Pydantic Plugins
Experimental feature
Plugins support is experimental and is subject to change in minor releases. Developing plugins is not recommended until the feature becomes stable.
Pydantic allows users to create plugins that can be used to extend the functionality of the library.
Plugins are installed via Python entry points. You can read more about entry points in the Entry points specification from the Python Packaging Authority.
In case you have a project called my-pydantic-plugin
, you can create a plugin by adding the following
to your pyproject.toml
:
[project.entry-points.pydantic]
my_plugin = "my_pydantic_plugin:plugin"
The entry point group is pydantic
, my_plugin
is the name of the plugin, my_pydantic_plugin
is the module to load plugin object from, and plugin
is the object name to load.
Plugins are loaded in the order they are found, and the order they are found is not guaranteed.
As a user, you can modify the behavior of the plugin in a BaseModel
using the plugin_settings
Model Config argument or
class keyword argument. This argument takes a dictionary of settings that will be passed to all plugins as is.

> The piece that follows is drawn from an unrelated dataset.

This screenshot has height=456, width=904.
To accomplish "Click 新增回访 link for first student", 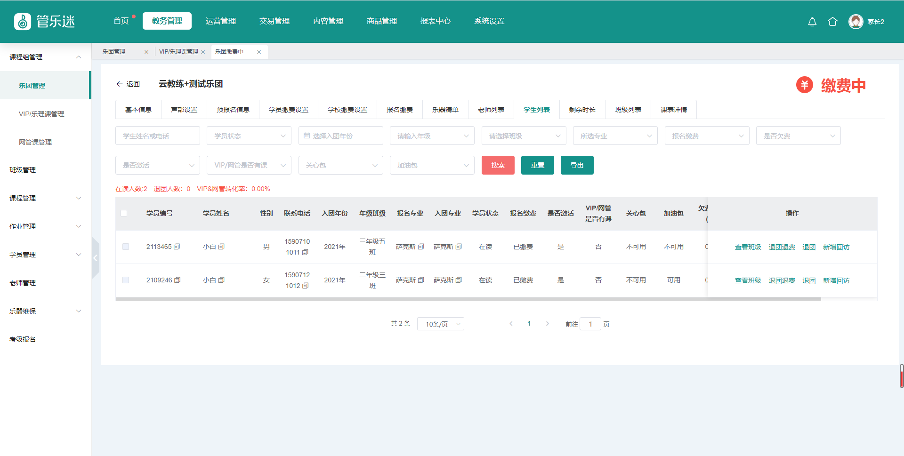I will click(x=836, y=247).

The plugin can then use these settings to modify its behavior. It is recommended for plugins to separate their settings
into their own dedicates keys in a plugin specific key in the plugin_settings
dictionary.
from pydantic import BaseModel
class Foo(BaseModel, plugin_settings={'my-plugin': {'observe': 'all'}}):
...
Build a plugin¶
API Documentation
Pydantic provides an API for creating plugins. The API is exposed via the pydantic.plugin
module.
On your plugin you can wrap the following methods:
validate_python
: Used to validate the data from a Python object.validate_json
: Used to validate the data from a JSON string.validate_strings
: Used to validate the data from strings.

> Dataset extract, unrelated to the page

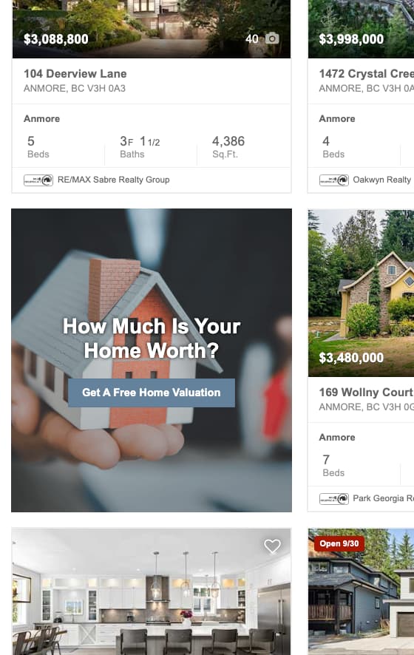
Task: Click MLS logo beside RE/MAX Sabre Realty
Action: [x=38, y=180]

For each method, you can implement the following callbacks:
on_enter
: Called before the validation of a field starts.on_success
: Called when the validation of a field succeeds.on_error
: Called when the validation of a field fails.

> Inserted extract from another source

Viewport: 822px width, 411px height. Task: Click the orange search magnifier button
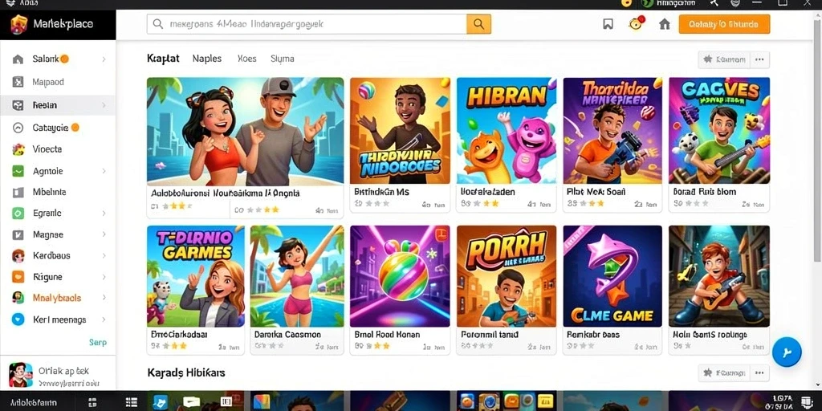pos(478,24)
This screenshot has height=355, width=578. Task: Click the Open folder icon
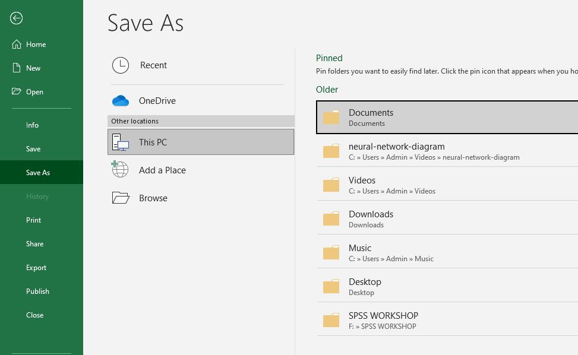point(17,92)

Let's see an example of a plugin that wraps the validate_python
method of the SchemaValidator
.
from typing import Any, Dict, Optional, Union
from pydantic_core import CoreConfig, CoreSchema, ValidationError
from pydantic.plugin import (
NewSchemaReturns,
PydanticPluginProtocol,
SchemaKind,
SchemaTypePath,
ValidatePythonHandlerProtocol,
)
class OnValidatePython(ValidatePythonHandlerProtocol):
def on_enter(
self,
input: Any,
*,
strict: Optional[bool] = None,
from_attributes: Optional[bool] = None,
context: Optional[Dict[str, Any]] = None,
self_instance: Optional[Any] = None,
) -> None:
print(input)
def on_success(self, result: Any) -> None:
print(result)
def on_error(self, error: ValidationError) -> None:
print(error.json())
class Plugin(PydanticPluginProtocol):
def new_schema_validator(
self,
schema: CoreSchema,
schema_type: Any,
schema_type_path: SchemaTypePath,
schema_kind: SchemaKind,
config: Union[CoreConfig, None],
plugin_settings: Dict[str, object],
) -> NewSchemaReturns:
return OnValidatePython(), None, None
plugin = Plugin()
Using Plugin Settings¶
Consider that you have a plugin called setting called "observer", then you can use it like this:
from pydantic import BaseModel
class Foo(BaseModel, plugin_settings={'observer': 'all'}):
...
On each validation call, the plugin_settings
will be passed to a callable registered for the events.